*SOURCE INFORMATION:*

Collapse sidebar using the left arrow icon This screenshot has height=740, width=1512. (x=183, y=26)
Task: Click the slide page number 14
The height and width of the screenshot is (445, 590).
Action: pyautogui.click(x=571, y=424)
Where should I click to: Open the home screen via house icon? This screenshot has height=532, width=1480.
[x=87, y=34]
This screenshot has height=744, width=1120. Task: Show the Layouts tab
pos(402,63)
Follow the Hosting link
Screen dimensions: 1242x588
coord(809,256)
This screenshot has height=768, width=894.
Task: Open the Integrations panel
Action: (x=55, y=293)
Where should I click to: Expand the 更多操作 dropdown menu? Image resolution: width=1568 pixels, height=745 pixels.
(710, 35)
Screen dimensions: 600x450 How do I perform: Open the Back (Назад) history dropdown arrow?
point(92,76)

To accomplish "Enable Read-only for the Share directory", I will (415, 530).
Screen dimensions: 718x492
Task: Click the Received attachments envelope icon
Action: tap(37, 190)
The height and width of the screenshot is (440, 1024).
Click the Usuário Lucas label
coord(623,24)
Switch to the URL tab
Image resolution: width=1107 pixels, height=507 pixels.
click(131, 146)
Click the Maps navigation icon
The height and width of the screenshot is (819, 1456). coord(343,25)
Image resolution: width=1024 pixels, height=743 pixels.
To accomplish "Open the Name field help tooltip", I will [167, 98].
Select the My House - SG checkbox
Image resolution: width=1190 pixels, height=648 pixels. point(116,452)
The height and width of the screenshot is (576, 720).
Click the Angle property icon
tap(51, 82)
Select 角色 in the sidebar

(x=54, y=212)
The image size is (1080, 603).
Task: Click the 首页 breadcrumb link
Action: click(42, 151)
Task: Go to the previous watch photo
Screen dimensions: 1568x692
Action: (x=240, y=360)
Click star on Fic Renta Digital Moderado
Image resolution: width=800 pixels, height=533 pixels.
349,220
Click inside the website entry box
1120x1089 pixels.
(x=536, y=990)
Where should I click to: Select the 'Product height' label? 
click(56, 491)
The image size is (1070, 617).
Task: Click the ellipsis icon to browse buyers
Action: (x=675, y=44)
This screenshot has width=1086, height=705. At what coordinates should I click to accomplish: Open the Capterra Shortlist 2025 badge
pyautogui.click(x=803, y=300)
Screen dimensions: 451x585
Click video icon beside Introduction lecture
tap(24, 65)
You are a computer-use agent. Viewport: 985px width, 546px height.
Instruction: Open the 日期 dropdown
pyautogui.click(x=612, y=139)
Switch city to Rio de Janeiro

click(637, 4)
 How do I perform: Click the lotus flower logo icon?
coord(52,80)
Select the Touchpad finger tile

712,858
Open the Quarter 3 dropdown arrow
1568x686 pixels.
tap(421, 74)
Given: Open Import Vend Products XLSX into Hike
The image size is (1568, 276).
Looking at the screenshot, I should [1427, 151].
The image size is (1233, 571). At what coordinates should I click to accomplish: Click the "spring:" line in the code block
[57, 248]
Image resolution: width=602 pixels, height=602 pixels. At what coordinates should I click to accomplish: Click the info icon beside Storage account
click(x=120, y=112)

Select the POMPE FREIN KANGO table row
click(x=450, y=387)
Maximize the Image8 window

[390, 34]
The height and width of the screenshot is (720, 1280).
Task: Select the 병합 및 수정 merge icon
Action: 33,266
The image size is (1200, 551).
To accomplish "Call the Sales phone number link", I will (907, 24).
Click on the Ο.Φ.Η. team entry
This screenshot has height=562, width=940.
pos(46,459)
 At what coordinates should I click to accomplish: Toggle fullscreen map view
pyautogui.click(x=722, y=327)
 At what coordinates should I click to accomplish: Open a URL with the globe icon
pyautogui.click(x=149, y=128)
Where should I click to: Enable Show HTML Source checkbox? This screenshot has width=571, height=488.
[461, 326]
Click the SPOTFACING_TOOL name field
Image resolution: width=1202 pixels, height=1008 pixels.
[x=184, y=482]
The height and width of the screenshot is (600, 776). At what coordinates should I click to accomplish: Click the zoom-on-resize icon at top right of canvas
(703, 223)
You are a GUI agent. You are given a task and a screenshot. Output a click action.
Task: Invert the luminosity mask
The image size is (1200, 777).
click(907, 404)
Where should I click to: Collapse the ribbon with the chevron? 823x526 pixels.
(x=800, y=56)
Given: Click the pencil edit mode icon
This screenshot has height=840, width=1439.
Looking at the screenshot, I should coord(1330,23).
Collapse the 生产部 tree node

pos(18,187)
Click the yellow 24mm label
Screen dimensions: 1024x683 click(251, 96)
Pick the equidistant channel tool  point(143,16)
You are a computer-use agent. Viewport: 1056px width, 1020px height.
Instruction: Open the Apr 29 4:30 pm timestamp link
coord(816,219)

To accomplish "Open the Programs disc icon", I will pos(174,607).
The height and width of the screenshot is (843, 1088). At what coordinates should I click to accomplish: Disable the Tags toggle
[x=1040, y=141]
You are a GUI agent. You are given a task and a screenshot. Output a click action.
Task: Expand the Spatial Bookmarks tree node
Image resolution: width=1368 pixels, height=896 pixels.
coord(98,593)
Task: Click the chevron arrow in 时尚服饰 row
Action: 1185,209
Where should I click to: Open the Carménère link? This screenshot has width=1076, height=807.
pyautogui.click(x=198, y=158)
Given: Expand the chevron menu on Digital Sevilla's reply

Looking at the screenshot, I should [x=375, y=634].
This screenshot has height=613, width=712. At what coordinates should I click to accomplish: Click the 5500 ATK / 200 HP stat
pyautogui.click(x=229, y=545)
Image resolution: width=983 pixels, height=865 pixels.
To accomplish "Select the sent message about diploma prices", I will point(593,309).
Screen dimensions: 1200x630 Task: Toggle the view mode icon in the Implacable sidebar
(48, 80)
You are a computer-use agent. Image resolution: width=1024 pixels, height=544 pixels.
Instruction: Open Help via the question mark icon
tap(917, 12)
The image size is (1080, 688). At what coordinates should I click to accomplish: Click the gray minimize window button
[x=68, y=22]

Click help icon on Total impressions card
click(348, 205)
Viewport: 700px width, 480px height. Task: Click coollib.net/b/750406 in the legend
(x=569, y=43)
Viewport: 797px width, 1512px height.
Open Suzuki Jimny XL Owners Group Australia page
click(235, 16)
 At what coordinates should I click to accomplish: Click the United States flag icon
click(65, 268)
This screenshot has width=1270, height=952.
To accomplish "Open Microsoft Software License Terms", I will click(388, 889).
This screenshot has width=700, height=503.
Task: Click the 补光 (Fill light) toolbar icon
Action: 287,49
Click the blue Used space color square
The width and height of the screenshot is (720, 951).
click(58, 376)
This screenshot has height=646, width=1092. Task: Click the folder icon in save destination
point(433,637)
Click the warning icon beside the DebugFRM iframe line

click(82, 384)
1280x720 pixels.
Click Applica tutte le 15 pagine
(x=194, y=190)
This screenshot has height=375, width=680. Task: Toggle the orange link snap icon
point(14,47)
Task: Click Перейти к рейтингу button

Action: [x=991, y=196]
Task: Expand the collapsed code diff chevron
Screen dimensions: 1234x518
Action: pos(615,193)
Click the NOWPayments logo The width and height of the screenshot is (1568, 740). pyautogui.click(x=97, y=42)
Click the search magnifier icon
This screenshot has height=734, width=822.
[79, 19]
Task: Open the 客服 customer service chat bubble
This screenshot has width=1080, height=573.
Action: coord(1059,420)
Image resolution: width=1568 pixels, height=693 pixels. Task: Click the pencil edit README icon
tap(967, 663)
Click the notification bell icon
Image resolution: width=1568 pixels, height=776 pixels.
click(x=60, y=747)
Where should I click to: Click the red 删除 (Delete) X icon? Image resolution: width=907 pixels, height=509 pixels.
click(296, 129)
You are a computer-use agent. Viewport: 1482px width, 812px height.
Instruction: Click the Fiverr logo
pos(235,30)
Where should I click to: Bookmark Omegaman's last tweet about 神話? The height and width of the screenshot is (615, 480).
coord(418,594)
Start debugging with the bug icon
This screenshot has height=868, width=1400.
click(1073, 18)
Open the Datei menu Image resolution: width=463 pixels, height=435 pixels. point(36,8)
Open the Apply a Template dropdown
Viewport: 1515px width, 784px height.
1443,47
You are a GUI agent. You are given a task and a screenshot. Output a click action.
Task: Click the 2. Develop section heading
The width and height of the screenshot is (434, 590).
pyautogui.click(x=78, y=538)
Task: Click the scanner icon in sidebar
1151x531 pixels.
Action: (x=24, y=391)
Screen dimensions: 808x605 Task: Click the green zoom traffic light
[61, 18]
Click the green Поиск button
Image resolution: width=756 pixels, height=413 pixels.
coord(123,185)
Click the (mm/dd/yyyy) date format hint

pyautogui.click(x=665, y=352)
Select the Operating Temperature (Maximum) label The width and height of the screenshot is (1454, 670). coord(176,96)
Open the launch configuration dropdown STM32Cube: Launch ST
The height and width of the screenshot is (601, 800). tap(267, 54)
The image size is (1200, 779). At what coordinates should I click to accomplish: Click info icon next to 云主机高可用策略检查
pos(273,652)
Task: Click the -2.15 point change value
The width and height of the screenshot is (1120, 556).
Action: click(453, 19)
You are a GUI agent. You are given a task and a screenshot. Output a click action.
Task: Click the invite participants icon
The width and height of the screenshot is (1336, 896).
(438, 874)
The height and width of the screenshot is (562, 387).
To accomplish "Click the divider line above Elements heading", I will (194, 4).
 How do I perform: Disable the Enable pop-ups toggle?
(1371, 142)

*ASSIGNMENT:*
When the word "computer" appears in a line of the listing, copy that line.

*TASK OUTPUT:*
You are a computer-use agent. Viewport: 985px width, 546px height.
You are a computer-use agent. Viewport: 1056px width, 1020px height.
You are a computer-use agent. Image resolution: width=1024 pixels, height=544 pixels.
You are a computer-use agent. Viewport: 1482px width, 812px height.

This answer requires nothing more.